Morbidity and Mortality Following Cytoreductive Surgery and Hyperthermic Intraperitoneal Chemotherapy: Data from the DGAV StuDoQ Registry with 2149 Consecutive Patients
- 188 Downloads
Cytoreductive surgery (CRS) and hyperthermic intraperitoneal chemotherapy (HIPEC) are performed for well-selected patients with peritoneal surface malignancies. This combined treatment is potentially associated with an increased rate of complications.
The aim of this paper was to analyze the morbidity and mortality of CRS and HIPEC in the German national registry.
We present a retrospective analysis of 2149 consecutive patients from 52 hospitals. The data were prospectively documented in the DGAV StuDoQ Registry between February 2011 and December 2016.

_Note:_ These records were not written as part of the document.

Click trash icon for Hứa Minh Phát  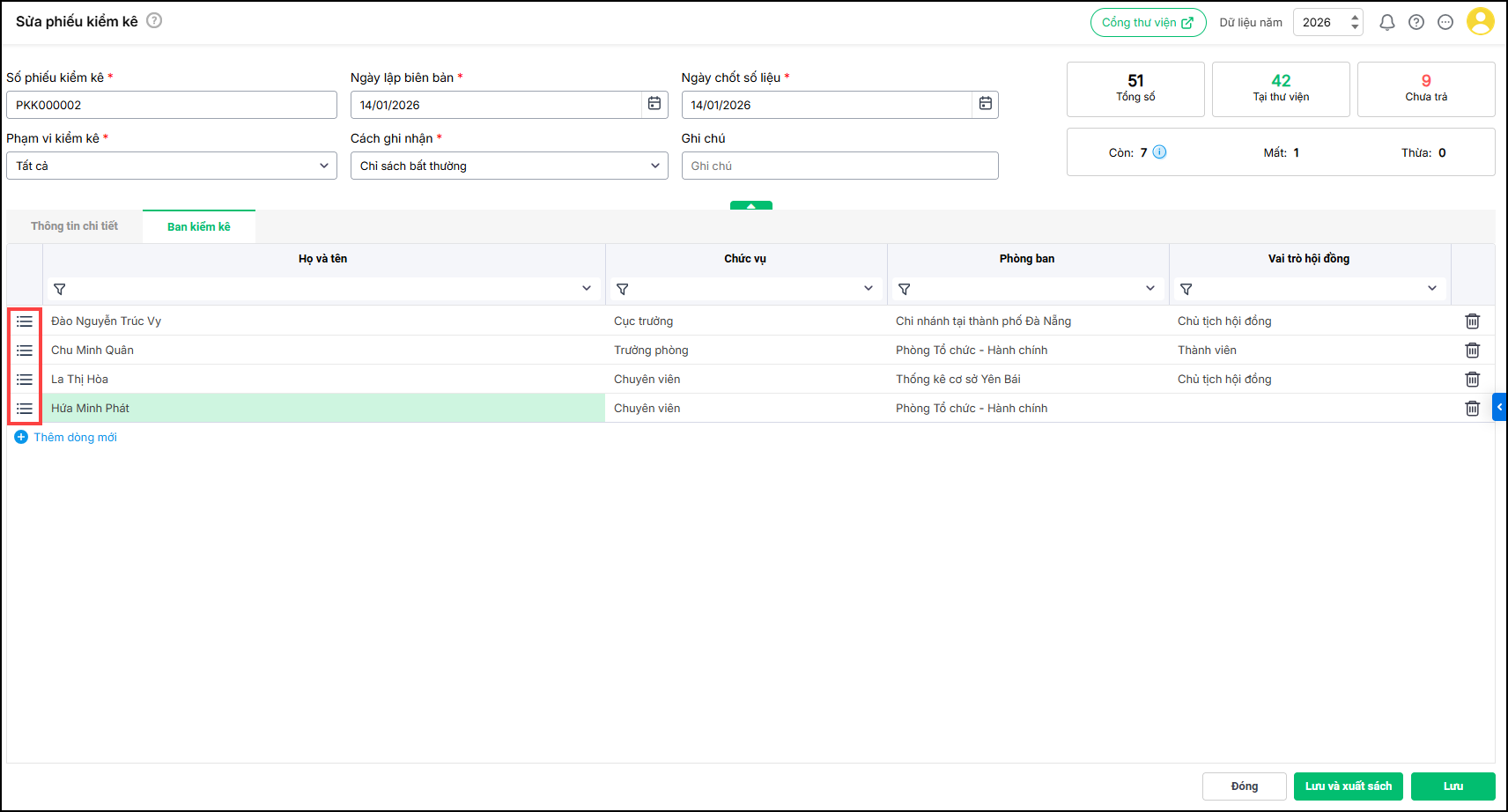click(1472, 409)
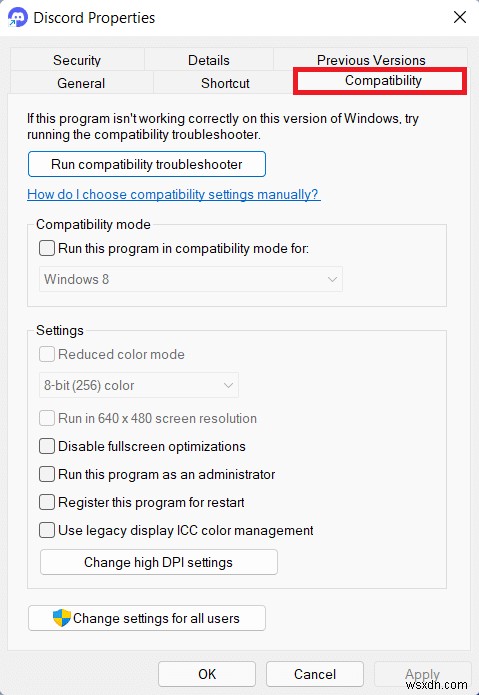Open the Windows 8 compatibility dropdown

tap(191, 279)
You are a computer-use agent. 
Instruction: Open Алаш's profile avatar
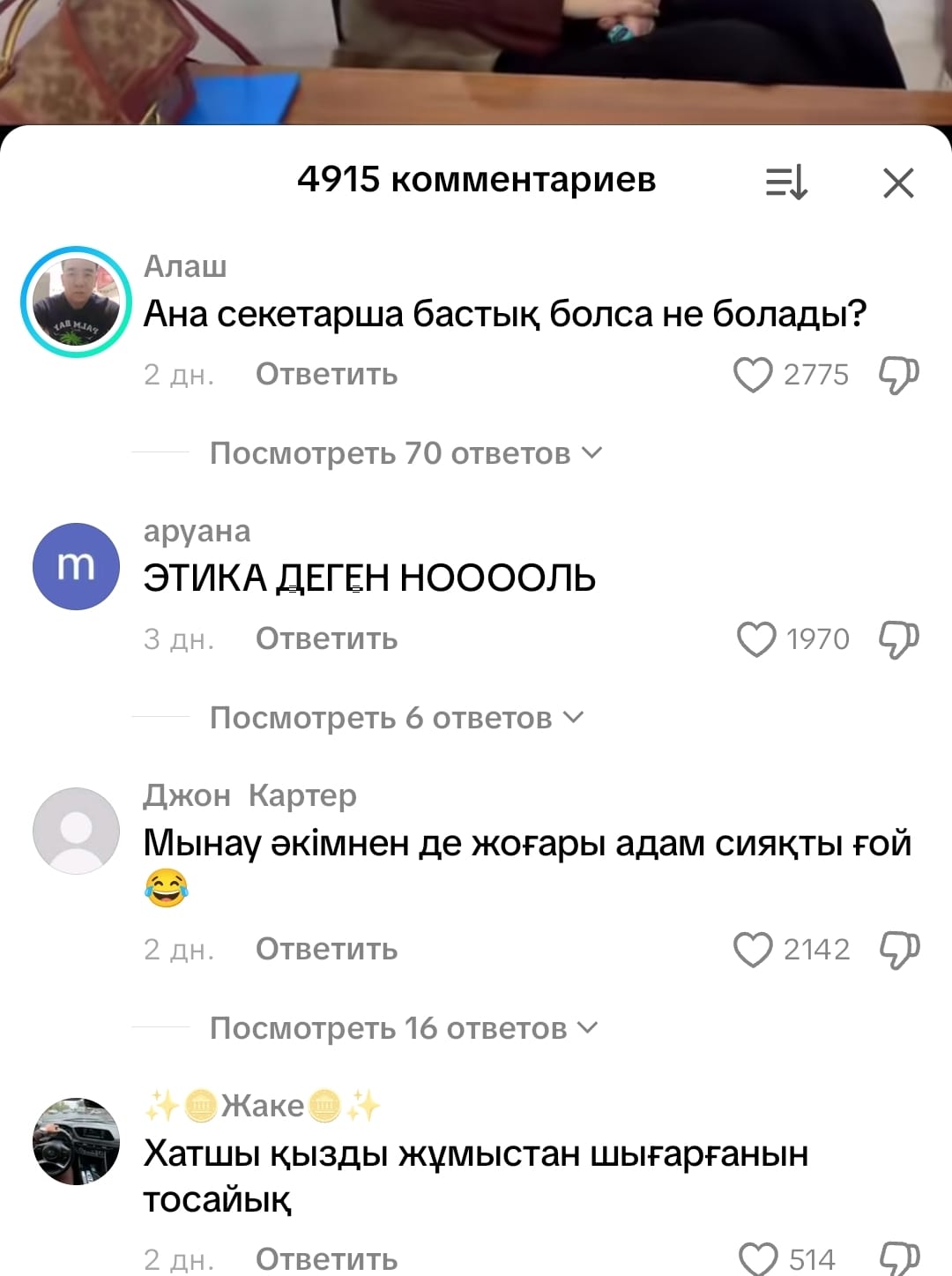coord(76,302)
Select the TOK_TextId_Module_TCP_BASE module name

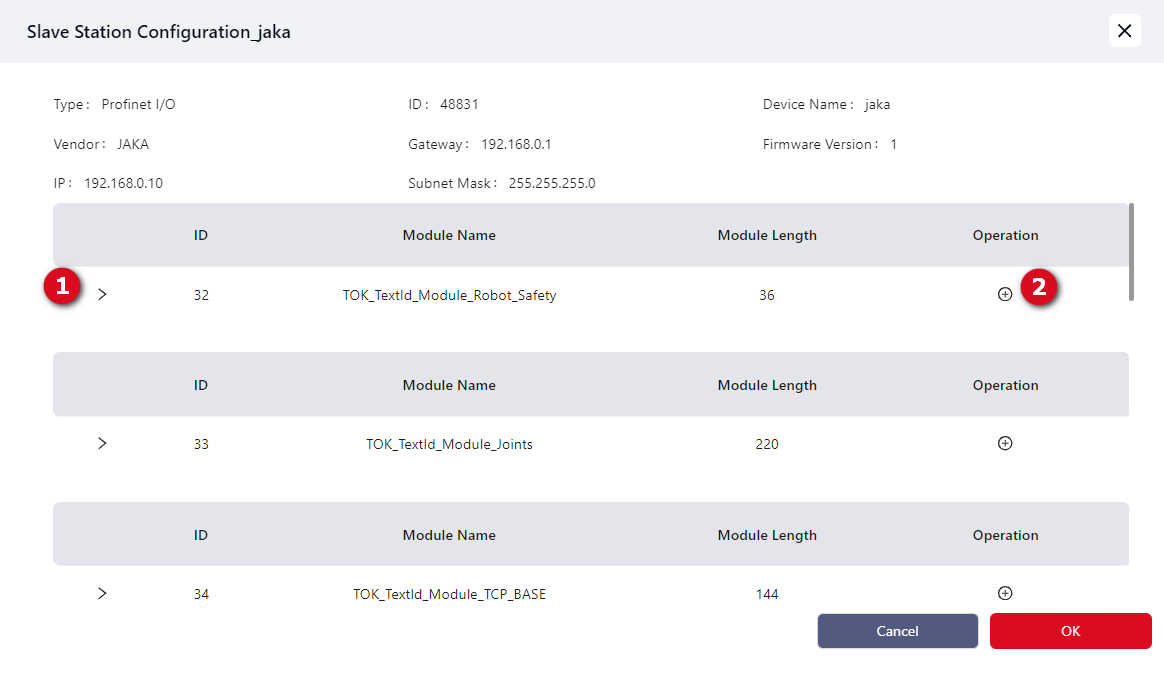[x=449, y=594]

Almost two-thirds of all patients had a colorectal malignancy; therefore, the most frequently performed resections were colectomies (54%) and rectal resections (30%). Only 36.2% of all patients had no anastomosis, and fewer than 20% of all patients were older than 70 years of age (16.4%). Enteric fistula and anastomotic leaks occurred in 10.5% of all cases. The reoperation rate was 14.6% (95% confidence interval [CI] 11.51–18.1). Major grade 3 and 4 complications (Clavien–Dindo classification) occurred in 19.3% of all patients, half of which were due to surgical complications. The overall 30-day postoperative hospital mortality was 2.3% (95% CI 1.02–3.85). Multivariate analysis showed an increased risk for morbidity associated with pancreatic resections (odds ratio [OR] 2.4), rectal resection (OR 1.5), or at least one anastomosis (OR 1.35), and mortality with reoperation (OR 8.7) or age > 70 years (OR 3.35).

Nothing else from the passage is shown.